Nevertheless, Depp has more than a few chillingly effective scenes as Bulger, a violent hood who emerges from an extended stint in Alcatraz and goes about taking control of his old South Boston neighborhood. Whitey plays cards with his dear ol’ Ma , he dotes on his son, he takes care of lifelong pals and the good people of the neighborhood — but he’s also a sociopath who floods schools with drugs and routinely murders enemies and disloyal associates.

Joel Edgerton is Connolly, who has idolized Whitey since they were kids. Now an ambitious but not overly bright FBI agent, Connolly persuades Whitey to become an informant against the Italian mobsters running northern Boston. In return, Connolly and the Bureau will look the other way when it comes to Bulger’s criminal activities — as long as he doesn’t go too far. (Shades of “American Hustle,” without the outlandish scenes and the wicked humor.)

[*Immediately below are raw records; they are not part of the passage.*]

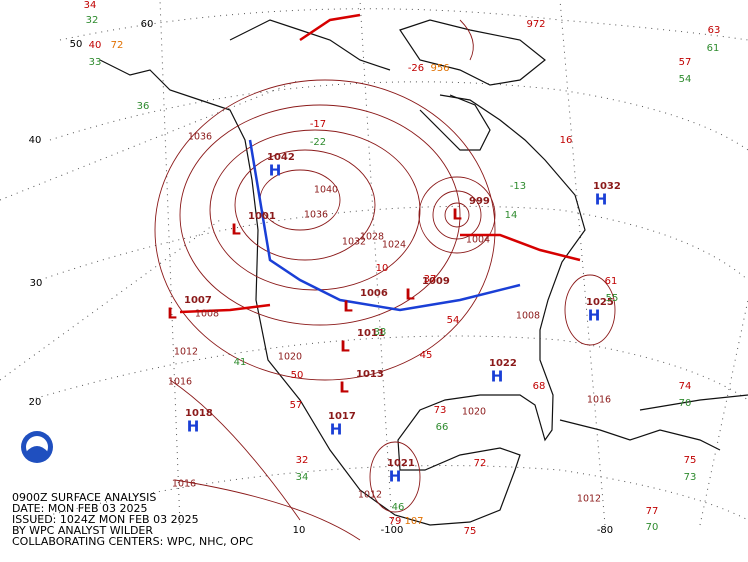 This screenshot has width=748, height=562. Describe the element at coordinates (416, 68) in the screenshot. I see `station-value: -26` at that location.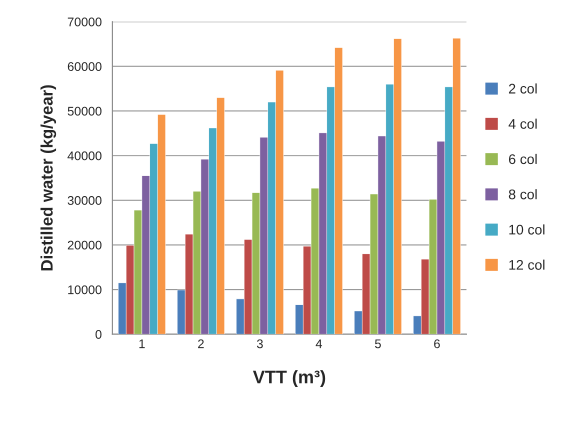 This screenshot has height=434, width=562. I want to click on y-tick-label: 70000, so click(85, 22).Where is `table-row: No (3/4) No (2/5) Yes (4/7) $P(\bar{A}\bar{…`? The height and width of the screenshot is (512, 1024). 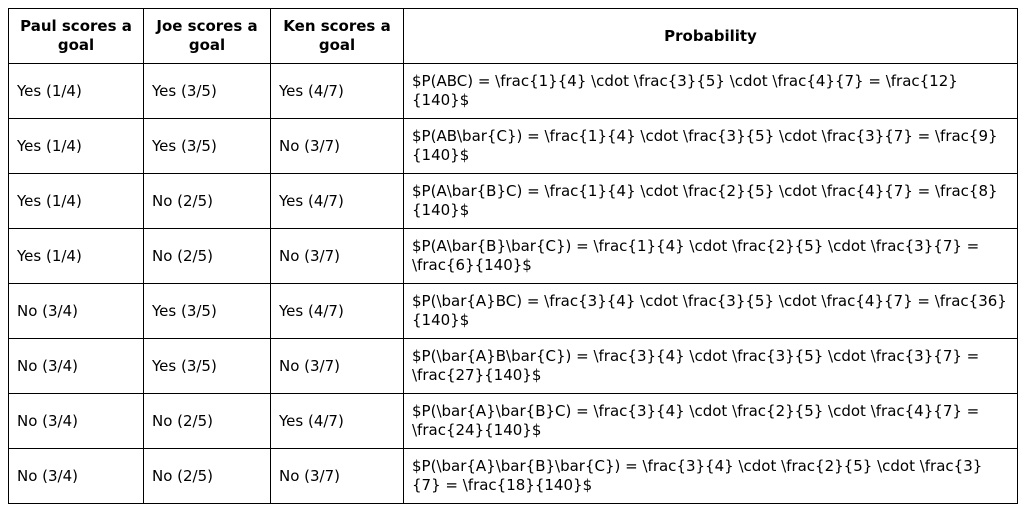 table-row: No (3/4) No (2/5) Yes (4/7) $P(\bar{A}\bar{… is located at coordinates (513, 421).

Fine actors from near and far try their hands at Boston accents as they weave in and out of the story. Benedict Cumberbatch brings a Kennedy-esque touch to his performance as Whitey’s younger brother Billy, a powerful politician.

Kevin Bacon and Adam Scott are FBI operatives. Dakota Johnson and Julianne Nicholson do fine work in small roles as spouses in hopelessly doomed relationships. Jesse Plemons and Peter Sarsgaard are terrific in villainous roles.

Working from a script by Mark Mallouk and Jez Butterworth (who adapted a book by Dick Lehr and Gerard O’Neill), director Scott Cooper (“Crazy Heart,” “Out of the Furnace”) seems nearly as fascinated with the machinations of the FBI investigation, and Connolly’s increasingly reckless obsession with protecting his old friend Bulger at any cost, as he is with the story of Whitey Bulger.

We get very little insight into what turned Bulger into such a psycho. After a few early glimpses into Bulger’s personal life, “Black Mass” devotes sparse attention to anything other than his criminal activities and his meetings with his pal Connolly. (In fact, scenes shot with Sienna Miller as Bulger’s girlfriend when he was a fugitive didn’t make the final cut.)

In one of the film’s most effective scenes, a dinner conversation turns cold and menacing, with Bulger letting an ally know he’d better not turn on him. It’s terrific stuff — but it’s far too reminiscent of the legendary “Funny how?” scene with Joe Pesci and Ray Liotta in “Goodfellas.”

Don’t go there if you can’t play with the big boys.

[s3r star=3/4]

Warner Bros. presents a film directed by Scott Cooper and written by Mark Mallouk and Jez Butterworth, based on the book by Dick Lehr and Gerard O’Neill. Running time: 122 minutes. Rated R (for brutal violence, language throughout, some sexual references and brief drug use). Opens Friday at local theaters.